We have the results but will sort these lists into an easier-to-read format

In [44]:
swap_avg_by_hour = []

for row in avg_by_hour:
    swap_avg_by_hour.append([row[1], row[0]])
    
print(swap_avg_by_hour)

[[5.5777777777777775, '09'], [14.741176470588234, '13'], [13.440677966101696, '10'], [13.233644859813085, '14'], [16.796296296296298, '16'], [7.985294117647059, '23'], [9.41095890410959, '12'], [11.46, '17'], [38.5948275862069, '15'], [16.009174311926607, '21'], [21.525, '20'], [23.810344827586206, '02'], [13.20183486238532, '18'], [7.796296296296297, '03'], [10.08695652173913, '05'], [10.8, '19'], [11.383333333333333, '01'], [6.746478873239437, '22'], [10.25, '08'], [7.170212765957447, '04'], [8.127272727272727, '00'], [9.022727272727273, '06'], [7.852941176470588, '07'], [11.051724137931034, '11']]


In [47]:
sorted_swap = sorted(swap_avg_by_hour, reverse = True)
sorted_swap

[[38.5948275862069, '15'],
 [23.810344827586206, '02'],
 [21.525, '20'],
 [16.796296296296298, '16'],
 [16.009174311926607, '21'],
 [14.741176470588234, '13'],
 [13.440677966101696, '10'],
 [13.233644859813085, '14'],
 [13.20183486238532, '18'],
 [11.46, '17'],
 [11.383333333333333, '01'],
 [11.051724137931034, '11'],
 [10.8, '19'],
 [10.25, '08'],
 [10.08695652173913, '05'],
 [9.41095890410959, '12'],
 [9.022727272727273, '06'],
 [8.127272727272727, '00'],
 [7.985294117647059, '23'],
 [7.852941176470588, '07'],
 [7.796296296296297, '03'],
 [7.170212765957447, '04'],
 [6.746478873239437, '22'],
 [5.5777777777777775, '09']]

In [53]:
print("Top 5 Hours for Ask Posts Comments")
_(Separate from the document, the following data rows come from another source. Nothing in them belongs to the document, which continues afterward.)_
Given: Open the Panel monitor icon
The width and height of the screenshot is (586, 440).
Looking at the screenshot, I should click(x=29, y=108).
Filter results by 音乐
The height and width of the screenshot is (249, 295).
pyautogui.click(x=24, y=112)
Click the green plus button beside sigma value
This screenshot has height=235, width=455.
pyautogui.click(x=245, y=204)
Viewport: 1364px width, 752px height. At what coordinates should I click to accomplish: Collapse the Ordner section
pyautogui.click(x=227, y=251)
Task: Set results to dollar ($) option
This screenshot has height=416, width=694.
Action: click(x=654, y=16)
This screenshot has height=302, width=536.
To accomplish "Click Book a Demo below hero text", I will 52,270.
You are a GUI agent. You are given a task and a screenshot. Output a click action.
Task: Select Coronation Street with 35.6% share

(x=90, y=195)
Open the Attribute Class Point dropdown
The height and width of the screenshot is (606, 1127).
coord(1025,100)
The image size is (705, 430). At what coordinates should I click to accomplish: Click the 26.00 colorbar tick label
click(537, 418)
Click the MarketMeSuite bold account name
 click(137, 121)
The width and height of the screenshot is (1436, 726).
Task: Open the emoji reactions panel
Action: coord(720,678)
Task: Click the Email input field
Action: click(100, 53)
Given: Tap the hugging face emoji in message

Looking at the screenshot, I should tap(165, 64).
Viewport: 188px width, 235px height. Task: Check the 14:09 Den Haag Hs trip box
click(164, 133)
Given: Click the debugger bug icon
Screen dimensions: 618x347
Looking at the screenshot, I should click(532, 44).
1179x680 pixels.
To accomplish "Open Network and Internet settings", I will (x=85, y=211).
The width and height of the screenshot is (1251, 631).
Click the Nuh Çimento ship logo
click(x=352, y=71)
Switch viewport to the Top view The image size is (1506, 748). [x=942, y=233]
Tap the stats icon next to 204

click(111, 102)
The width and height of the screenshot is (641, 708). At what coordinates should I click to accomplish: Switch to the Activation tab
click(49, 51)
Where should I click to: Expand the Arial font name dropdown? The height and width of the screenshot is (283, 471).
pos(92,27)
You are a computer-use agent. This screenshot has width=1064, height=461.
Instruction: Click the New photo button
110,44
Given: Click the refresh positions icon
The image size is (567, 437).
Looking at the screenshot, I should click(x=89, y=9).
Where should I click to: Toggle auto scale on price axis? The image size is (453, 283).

for avg, hr in sorted_swap[:5]:
    print("{}: {:.2f} average comments per post".format(dt.datetime.strptime(hr, "%H").strftime("%H:%M"), avg))
    
    

Top 5 Hours for Ask Posts Comments
15:00: 38.59 average comments per post
02:00: 23.81 average comments per post
20:00: 21.52 average comments per post
16:00: 16.80 average comments per post
21:00: 16.01 average comments per post


The hour which receives the mosts comments per Ask Post is 3pm and by some distance.  This indicates that to receive the most comments on an Ask Post on Hacker News, the Ask Post should be created at 3pm.  The documentation for the dataset indicates the timezone used here is EST, so to convert to GMT that would be 8pm, or 20:00 here.

**Conclusion**

The Hacker News dataset was analysed and it was shown that Ask Posts received more comments than Show Posts.  Additionally, it was found that the ideal time to post would be 3pm EST, or 8pm GMT. Since 4pm EST is also in the top 5 times for comments, we would suggest that posts be created between 8-9pm GMT to maximise comments, although creating posts between 2am and 3am GMT would also stand a good chance of receiving more comments, as both of those times are in the top 5.